> **Tarefas**
[a] No texto sobre a coleção Mil Folhas, o que é que o generalismo não pode fazer?
[b] Repete sem mudar nada a parte do texto sobre a coleção Mil Folhas que abre com as palavras "E vê-se assim" e fecha com "muito pouco sentido.".
### Fonte
Esta nova colecção Mil
Folhas vem mesmo a calhar numa altura em que se discute
um tema como o da televisão "generalista"
"versus" televisão "elitista".
Na verdade, é generalista ou elitista propor ao grande
público autores como Thomas Mann, ou Ernst Hemingway,
ou Mário de Carvalho, ou Álvaro Guerra, ou
tantos outros? Destinar-se-á a colecção
antes de mais à faixa esclarecida dos leitores do
PÚBLICO, aos que gostam de ler, aos que têm
livros, aos que seguem a actualidade cultural? Ou a sua
vantagem estará precisamente em propor livros importantes
aos que não têm essas possibilidades, aos que
não foram, por educação ou hábito
adquirido, devidamente induzidos à prática
da leitura, àqueles cuja vida está normalmente
divorciada da efervescência dos grandes centros da
vida cultural e dos valores que nela vão sendo consagrados?
Não sendo de excluir que haja,
entre os adquirentes previsíveis da Mil Folhas, coleccionadores
de livros, e portanto aqueles que, conhecendo ou possuindo
já edições das obras propostas, não
se importarão de ficar com mais uma edição
delas de muito boa qualidade, parece evidente que os principais
beneficiados são todos aqueles que normalmente estão
arredados do contacto regular com o livro ou da disponibilidade
habitual de grandes textos, mesmo de ficção,
isto é, todos aqueles que, na gíria televisiva,
serão exactamente os espectadores do canal "generalista"...
E vê-se assim como, neste sentido,
é esbatida e mesmo artificial a fronteira entre generalismo
e elitismo, afinal forjada para justificar interesses injustificáveis
e sobrancerias intelectuais de uma arrogância discriminatória
e antidemocrática, servida a pretexto das minorias.
O elitismo, nos grandes meios de comunicação
social, é um conceito que faz muito pouco sentido.
O generalismo não pode nivelar pelo mais baixo. Tem
de visar objectivos que se prendem com a promoção
e difusão da cultura e com a qualificação
permanente do maior número possível de pessoas.
######
### Dados fornecidos
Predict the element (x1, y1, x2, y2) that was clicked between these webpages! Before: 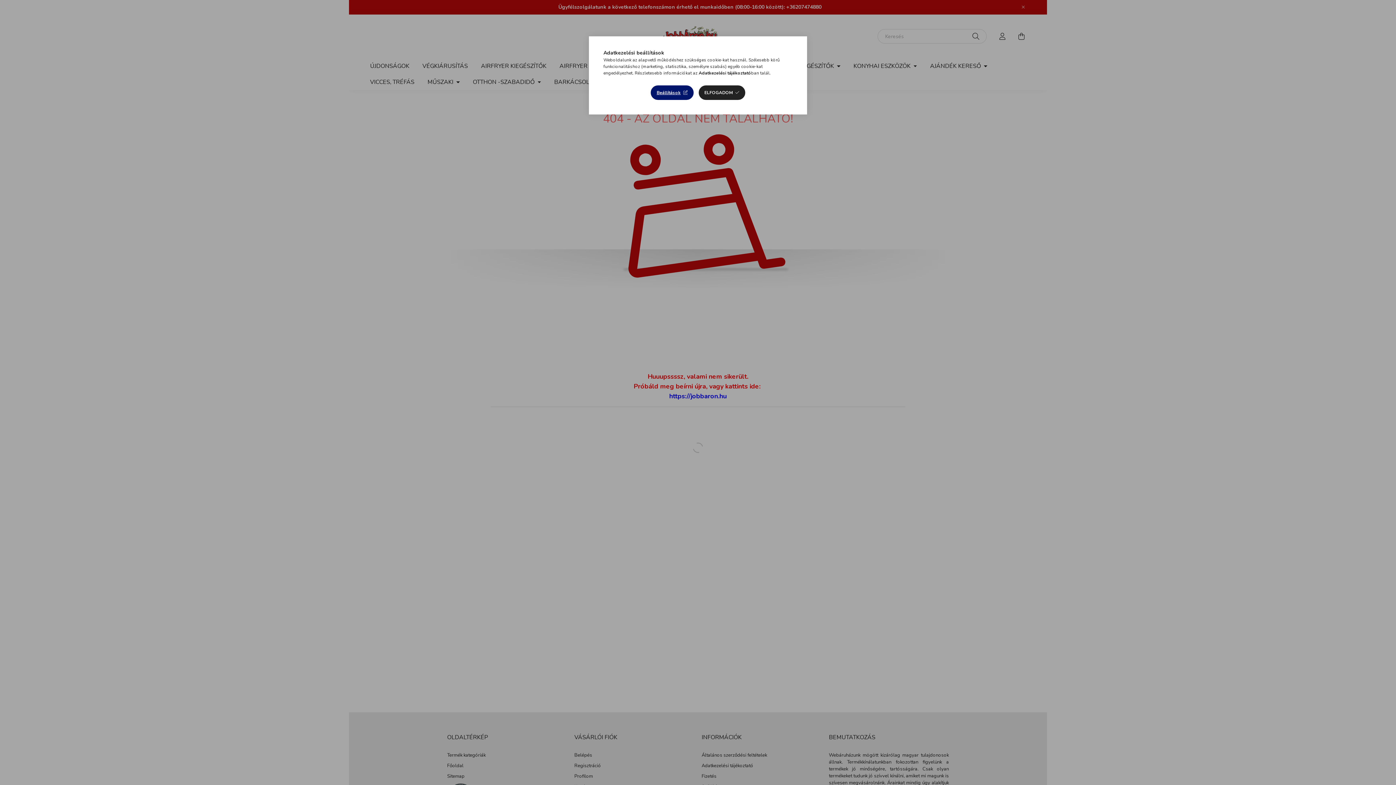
######
> **Respostas por ordem**
[a] Não pode nivelar pelo mais baixo.

[b]
E vê-se assim como, neste sentido,
é esbatida e mesmo artificial a fronteira entre generalismo
e elitismo, afinal forjada para justificar interesses injustificáveis
e sobrancerias intelectuais de uma arrogância discriminatória
e antidemocrática, servida a pretexto das minorias.
O elitismo, nos grandes meios de comunicação
social, é um conceito que faz muito pouco sentido.